### 提供された文章 ###

【イエローストーン国立公園】地熱現象が最も活発な「ノリス ガイザー ベイスン」

イエローストーン国立公園の園内は数字の8の字のように道路が走っていますが、「ノリス ガイザー ベイスン」はそのちょうど中央、ノリスとグランドキャニオンを結ぶノリスキャニオンロードの西側に位置します。近年新しく活動が始まり、園内の中でも地熱現象が最も活発と言われている地域です。

※こちらの記事はアメブロに掲載していた2015年6月のブログをもとに再投稿しています。

園内で地熱現象が最も活発な「ノリス ガイザー ベイスン」

「ノリス ガイザー ベイスン(Norris Geyser Basin)」は、は2つのエリアで構成されており、北側の「ポーセレン ベイスン(Porcelain Basin)」には約1.2kmの遊歩道、南側の「バック ベイスン(Back Basin)」には約2.4kmの遊歩道がそれぞれあり、舗装トレイルやボードウォークのループトレイルから、脈動する間欠泉や熱水泉を間近に見ることができます。

水域の大部分がpH3.3からpH3.6の酸性となっています。(非常にまれな酸性間欠泉を含む)

小さな博物館「ノリス ガイザー ベイスン ミュージアム」

駐車場から歩いてすぐの場所に石と丸太で作られた小さな博物館(国定歴史建造物)「ノリス ガイザー ベイスン ミュージアム(Norris Geyser Basin Museum)」とブックストアがあります。ここで簡単な予備知識として熱水泉や間欠泉の地熱活動などに関する展示物を軽くチェック!分からないことはカウンターのスタッフに質問することができます。


Norris Geyser Basin Museum

白煙を上げる噴気地帯「ポーセレン ベイスン」へGO!

博物館を出て最初に向かったのは、草木があまり生えていない噴気地帯「ポーセレン ベイスン」。広大な盆地のあちらこちらから白煙の蒸気が立ち上っています。

豪快な蒸気ヴェント「ブラック グロウラー スチーム ヴェント」

###

**やること**: ノリス ガイザー ベイスンの文章のうち、「水域の大部分がpH3.3から」から「白煙を上げる噴気地帯「ポーセレン ベイスン」へGO!」までを全部、一字も変えずに打ち直してください。 ここからの行は、別のところから集めたものです。

### データ ###

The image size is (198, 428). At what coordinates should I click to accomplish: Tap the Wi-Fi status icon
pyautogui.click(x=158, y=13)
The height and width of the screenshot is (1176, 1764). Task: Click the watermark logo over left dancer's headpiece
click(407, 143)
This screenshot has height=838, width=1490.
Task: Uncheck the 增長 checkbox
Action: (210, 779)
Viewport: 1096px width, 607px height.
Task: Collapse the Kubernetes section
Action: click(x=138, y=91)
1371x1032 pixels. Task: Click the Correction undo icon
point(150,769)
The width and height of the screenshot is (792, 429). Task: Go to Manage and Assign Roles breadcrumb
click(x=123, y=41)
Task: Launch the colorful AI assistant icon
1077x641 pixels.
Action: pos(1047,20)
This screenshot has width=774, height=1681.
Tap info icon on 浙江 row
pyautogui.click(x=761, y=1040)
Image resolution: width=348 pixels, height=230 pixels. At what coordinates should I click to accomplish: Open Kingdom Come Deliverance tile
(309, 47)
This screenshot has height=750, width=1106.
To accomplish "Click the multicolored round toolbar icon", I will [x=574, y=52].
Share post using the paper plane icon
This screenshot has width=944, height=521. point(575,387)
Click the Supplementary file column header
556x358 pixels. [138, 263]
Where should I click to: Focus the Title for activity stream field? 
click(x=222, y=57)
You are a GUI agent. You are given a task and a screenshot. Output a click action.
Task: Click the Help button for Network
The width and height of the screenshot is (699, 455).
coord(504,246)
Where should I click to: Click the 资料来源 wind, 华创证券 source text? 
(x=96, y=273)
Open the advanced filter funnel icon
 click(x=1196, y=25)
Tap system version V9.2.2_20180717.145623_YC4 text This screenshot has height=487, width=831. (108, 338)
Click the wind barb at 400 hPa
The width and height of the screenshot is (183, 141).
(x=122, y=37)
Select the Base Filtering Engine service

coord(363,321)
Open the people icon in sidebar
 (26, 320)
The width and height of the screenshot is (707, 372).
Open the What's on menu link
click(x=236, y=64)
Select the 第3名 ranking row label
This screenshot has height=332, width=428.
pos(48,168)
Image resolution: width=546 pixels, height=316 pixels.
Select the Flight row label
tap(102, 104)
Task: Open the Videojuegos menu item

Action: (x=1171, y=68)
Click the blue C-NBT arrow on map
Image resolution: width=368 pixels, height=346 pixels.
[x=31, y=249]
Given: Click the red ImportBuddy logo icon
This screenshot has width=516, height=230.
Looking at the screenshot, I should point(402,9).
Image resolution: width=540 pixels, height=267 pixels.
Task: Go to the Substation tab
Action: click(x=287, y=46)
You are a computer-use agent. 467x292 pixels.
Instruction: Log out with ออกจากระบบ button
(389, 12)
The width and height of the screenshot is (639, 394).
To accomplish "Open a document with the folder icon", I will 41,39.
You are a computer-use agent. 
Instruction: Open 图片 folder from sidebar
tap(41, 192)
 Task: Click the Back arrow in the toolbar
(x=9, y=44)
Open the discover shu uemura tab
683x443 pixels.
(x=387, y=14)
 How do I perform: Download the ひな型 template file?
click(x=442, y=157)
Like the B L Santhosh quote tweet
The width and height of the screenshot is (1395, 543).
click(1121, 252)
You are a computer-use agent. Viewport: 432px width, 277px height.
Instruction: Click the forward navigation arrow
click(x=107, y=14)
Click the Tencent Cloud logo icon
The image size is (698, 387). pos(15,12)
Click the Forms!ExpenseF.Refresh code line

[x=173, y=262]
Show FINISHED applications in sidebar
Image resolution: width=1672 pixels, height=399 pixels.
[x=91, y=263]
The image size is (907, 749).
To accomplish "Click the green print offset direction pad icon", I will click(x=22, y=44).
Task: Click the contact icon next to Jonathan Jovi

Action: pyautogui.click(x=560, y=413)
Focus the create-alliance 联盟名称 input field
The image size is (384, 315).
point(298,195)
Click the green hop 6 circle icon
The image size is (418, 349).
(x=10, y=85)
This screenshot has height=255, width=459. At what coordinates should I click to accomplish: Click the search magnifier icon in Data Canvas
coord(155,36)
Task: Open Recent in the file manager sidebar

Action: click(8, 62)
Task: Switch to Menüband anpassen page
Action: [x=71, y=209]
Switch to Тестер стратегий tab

###

**この課題の答え**:
水域の大部分がpH3.3からpH3.6の酸性となっています。(非常にまれな酸性間欠泉を含む)

小さな博物館「ノリス ガイザー ベイスン ミュージアム」

駐車場から歩いてすぐの場所に石と丸太で作られた小さな博物館(国定歴史建造物)「ノリス ガイザー ベイスン ミュージアム(Norris Geyser Basin Museum)」とブックストアがあります。ここで簡単な予備知識として熱水泉や間欠泉の地熱活動などに関する展示物を軽くチェック!分からないことはカウンターのスタッフに質問することができます。


Norris Geyser Basin Museum

白煙を上げる噴気地帯「ポーセレン ベイスン」へGO!